Neosploit exploits various client-side browser vulnerabilities. By and large, Neosploit's malicious users will plant obfuscated JavaScript on legitimate sites. When an innocent user visits a compromised website, he or she is unknowingly infected.

Neosploit uses a variety of techniques for obfuscation. Among these techniques, the most prevalent one (which is still found today) is the “Twitter trends” URL-generation trick. During runtime, the obfuscated script de-obfuscates itself and obtains Twitter trends results. It subsequently uses the data to build a dynamic URL that is used to reach the Neosploit server. The script first uses the data from Twitter to form a variable ‘ShiftIndex’. It later uses the same variable to build the URL. In Figure 1.1, below, we can see how the script uses Twitter trends to form the 'shiftIndex' variable:


Fig 1.1: De-obfuscated script that makes use of Twitter trends

When the ‘shiftIndex’ variable is evaluated to be greater than “0”, it goes into a loop that builds the URL using a set of predefined ARRAYS and certain mathematical calculations. The final URL for the Neosploit server is in the variable “r”, as shown in Figure 1.2.

Fig 1.2: De-obfuscated script that builds the URL

The browser then reaches out to the Neosploit server that serves the exploits. Exploits are primarily in the form of PDF or JAR files. The subsequent trick is in the JAR file, which hides the source from which it downloads the malware. The malicious URL is hidden under the ‘Specification-Vendor’ attribute of the MANIFEST file of the JAR archive. Figure 1.3 shows the ‘Specification-Vendor’ attribute’s data.

Fig 1.3: MANIFEST file

When the JAR file is executed, it fetches the ‘Specification-Vendor’ attribute from the MANIFEST file using the ‘getResources’ and ‘getvalue’ functions. A legitimate ‘Specification-Vendor’ attribute is a string that identifies the organization that maintains the extension specification. In this case, Neosploit evidently abuses the use of this attribute. Figure 1.4 shows the Java code that fetches the ’Specification-Vendor’ attribute’s value from the MANIFEST file.

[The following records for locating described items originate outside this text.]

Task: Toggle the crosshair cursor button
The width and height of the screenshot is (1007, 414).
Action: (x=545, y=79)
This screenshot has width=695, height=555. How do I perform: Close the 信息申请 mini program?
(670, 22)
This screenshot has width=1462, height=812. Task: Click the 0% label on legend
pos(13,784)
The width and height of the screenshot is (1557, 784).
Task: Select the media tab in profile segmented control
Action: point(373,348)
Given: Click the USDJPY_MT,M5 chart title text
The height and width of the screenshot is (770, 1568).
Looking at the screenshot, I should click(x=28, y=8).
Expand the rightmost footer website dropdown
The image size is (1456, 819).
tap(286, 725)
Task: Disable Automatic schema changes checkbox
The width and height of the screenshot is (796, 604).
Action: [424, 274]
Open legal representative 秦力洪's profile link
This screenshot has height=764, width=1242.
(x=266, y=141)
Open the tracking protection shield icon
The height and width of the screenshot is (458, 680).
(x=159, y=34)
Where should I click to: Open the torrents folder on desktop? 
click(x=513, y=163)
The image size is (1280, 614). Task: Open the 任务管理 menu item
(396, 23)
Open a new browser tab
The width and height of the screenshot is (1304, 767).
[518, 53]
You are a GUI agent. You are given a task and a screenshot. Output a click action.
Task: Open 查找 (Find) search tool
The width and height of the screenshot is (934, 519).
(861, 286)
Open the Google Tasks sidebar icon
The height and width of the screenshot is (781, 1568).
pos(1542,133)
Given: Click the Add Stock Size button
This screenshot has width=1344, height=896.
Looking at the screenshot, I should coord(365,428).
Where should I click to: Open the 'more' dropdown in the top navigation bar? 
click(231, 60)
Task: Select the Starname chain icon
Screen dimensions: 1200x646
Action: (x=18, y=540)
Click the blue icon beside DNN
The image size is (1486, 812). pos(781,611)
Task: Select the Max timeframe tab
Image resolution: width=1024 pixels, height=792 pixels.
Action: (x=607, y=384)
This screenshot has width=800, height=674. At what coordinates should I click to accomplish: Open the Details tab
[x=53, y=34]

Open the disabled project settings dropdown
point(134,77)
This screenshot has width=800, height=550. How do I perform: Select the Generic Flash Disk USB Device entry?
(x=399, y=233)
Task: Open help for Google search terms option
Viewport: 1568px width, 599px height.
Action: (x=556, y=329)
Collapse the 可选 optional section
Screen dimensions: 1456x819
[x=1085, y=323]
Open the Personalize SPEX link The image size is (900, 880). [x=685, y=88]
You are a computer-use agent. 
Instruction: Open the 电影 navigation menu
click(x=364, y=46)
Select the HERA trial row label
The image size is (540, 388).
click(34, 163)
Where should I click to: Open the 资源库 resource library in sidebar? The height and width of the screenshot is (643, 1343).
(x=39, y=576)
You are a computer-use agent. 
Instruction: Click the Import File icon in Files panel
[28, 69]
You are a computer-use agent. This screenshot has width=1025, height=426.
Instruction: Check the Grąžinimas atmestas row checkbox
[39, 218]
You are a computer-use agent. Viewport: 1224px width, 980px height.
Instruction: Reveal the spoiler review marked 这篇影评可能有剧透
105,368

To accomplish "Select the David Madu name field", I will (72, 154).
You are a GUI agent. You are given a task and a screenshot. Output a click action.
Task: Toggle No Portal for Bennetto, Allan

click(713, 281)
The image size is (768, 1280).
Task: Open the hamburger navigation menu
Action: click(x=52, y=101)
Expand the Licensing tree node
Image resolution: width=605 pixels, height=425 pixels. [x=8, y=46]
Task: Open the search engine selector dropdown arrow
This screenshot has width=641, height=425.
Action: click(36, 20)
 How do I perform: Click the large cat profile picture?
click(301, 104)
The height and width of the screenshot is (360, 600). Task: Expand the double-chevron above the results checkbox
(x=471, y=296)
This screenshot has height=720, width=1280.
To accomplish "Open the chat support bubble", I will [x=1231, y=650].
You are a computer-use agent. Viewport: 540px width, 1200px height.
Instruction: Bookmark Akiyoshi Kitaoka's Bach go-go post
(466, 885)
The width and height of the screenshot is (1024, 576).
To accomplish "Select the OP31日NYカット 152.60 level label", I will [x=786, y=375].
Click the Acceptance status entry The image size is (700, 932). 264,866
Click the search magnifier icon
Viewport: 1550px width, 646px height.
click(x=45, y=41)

Fig 1.4: Code fetching data from MANIFEST file

When decoded, the extracted string from the MANIFEST file gives the URL, which is downloaded to a file under the ‘%temp%’ directory. Figure 1.5 shows the decoded URL:

Fig 1.5: Decoded URL

The file that is downloaded into the ’%temp’% directory is identified as “msitcm.cpl.” Figure 1.6 shows the Java code that saves the file into the ‘%temp%’ directory:

Fig 1.6: Java code

Java later registers the ‘.CPL’ with ‘regsvr32.exe’. Figure 1.7 shows the Java code that registers the downloaded ‘.CPL’ file through regsvr32.exe:

Fig 1.7: Java executing msitcm.cpl

msitcm.cpl downloads other malicious files onto the machine, which generally results in the installation of a fake antivirus application.

Fig 1.8: Fake antivirus application

The good news is that Symantec customers are protected from this attack. Both Symantec IPS and AV engines have generic detections for the requests that are sent and the files that are downloaded.